Były piłkarz FC Bayernu Lothar Mattheus wypowiedział się na temat ataku kibiców na Uli Hoennesa.
„Byłem zszokowany i nie mogłem do końca w to uwierzyć. Tak nie można traktować Uli Hoenessa. Został tutaj zaatakowany człowiek, któremu FC Bayern zawdzięcza więcej niż Beckenbauerowi czy Mullerowi” – powiedział były reprezentant Niemiec na łamach ‘Die Welt’.
Poza tym Matthaus jest przekonany, że jego były klub pod wodzą Juppa Heynckesa znów trafi na ścieżkę zwycięstw: „on wraca do swojej starej zaufanej rodziny. Z Juppem Heynckesem w FC Bayernie nie poprawi się tylko atmosfera, ale również aspekty sportowe” – stwierdza Mattheus, przypominając: „że w minionych dwóch latach nie zawsze tak było”.
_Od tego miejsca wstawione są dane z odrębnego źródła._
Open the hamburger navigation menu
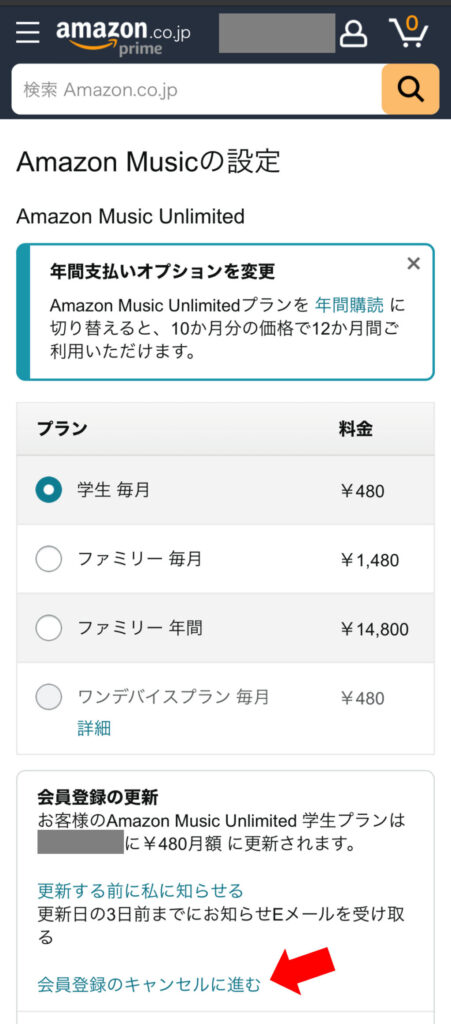This screenshot has width=451, height=1024. [27, 32]
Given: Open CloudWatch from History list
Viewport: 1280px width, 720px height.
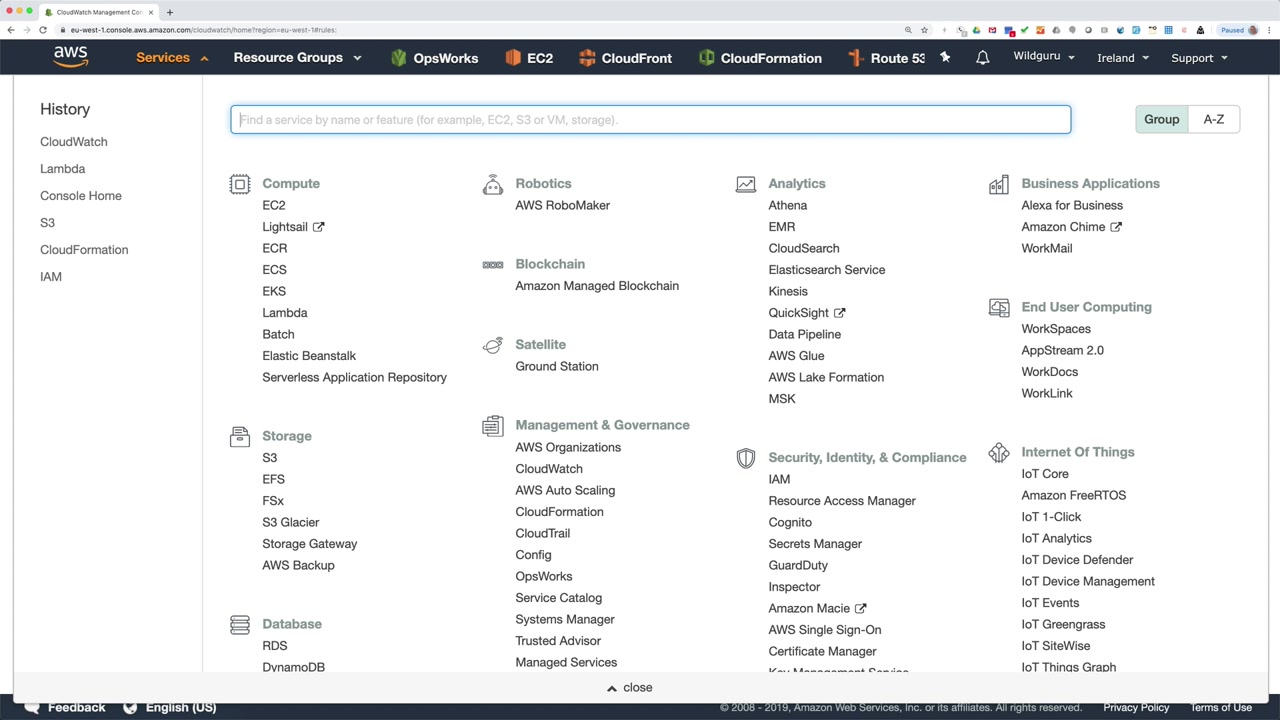Looking at the screenshot, I should pos(73,142).

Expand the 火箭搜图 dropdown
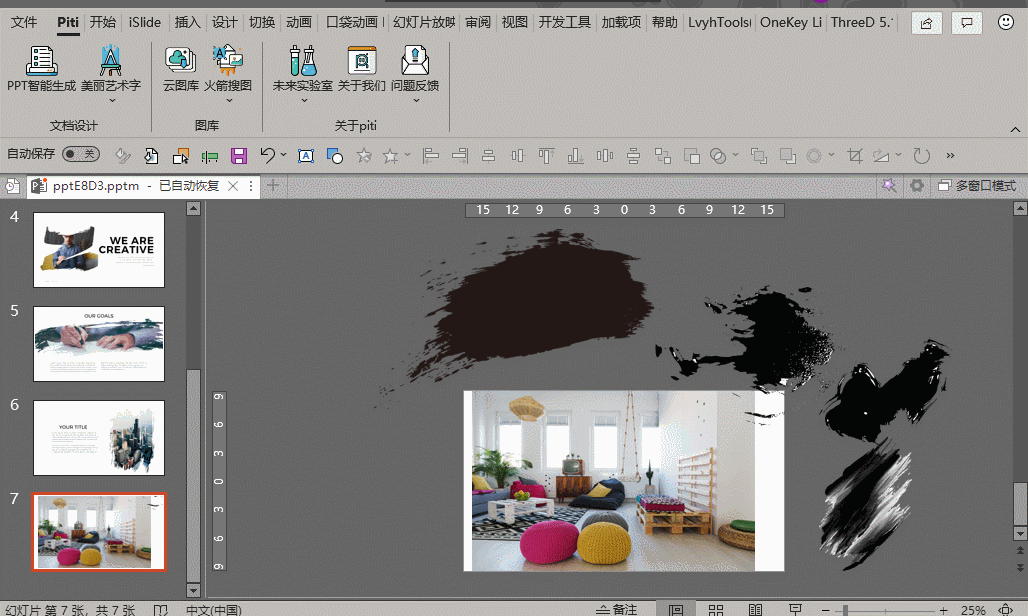(228, 100)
Przy okazji Matthaus napomniał o swoje pracy jako selekcjoner reprezentacji Bułgarii. „Od początku mówiłem, że będzie to długi proces. W szczególności wtedy, gdy chce się odmłodzić zespół – a tego chcemy w Bułgarii. Jestem w stanie kontynuować ten proces jeśli będzie spełnionych kilka warunków” – zaznacza Lothar. Jego kontrakt z zespołem Bułgarii, który to w 1994 roku zajął 4 miejsce na Mistrzostwach Świata kończy się w listopadzie. Bułgaria w spotkaniach kwalifikacyjnych do Euro 2012 zdobyła zaledwie 4 punkty i ma tylko teoretyczne szanse na awans.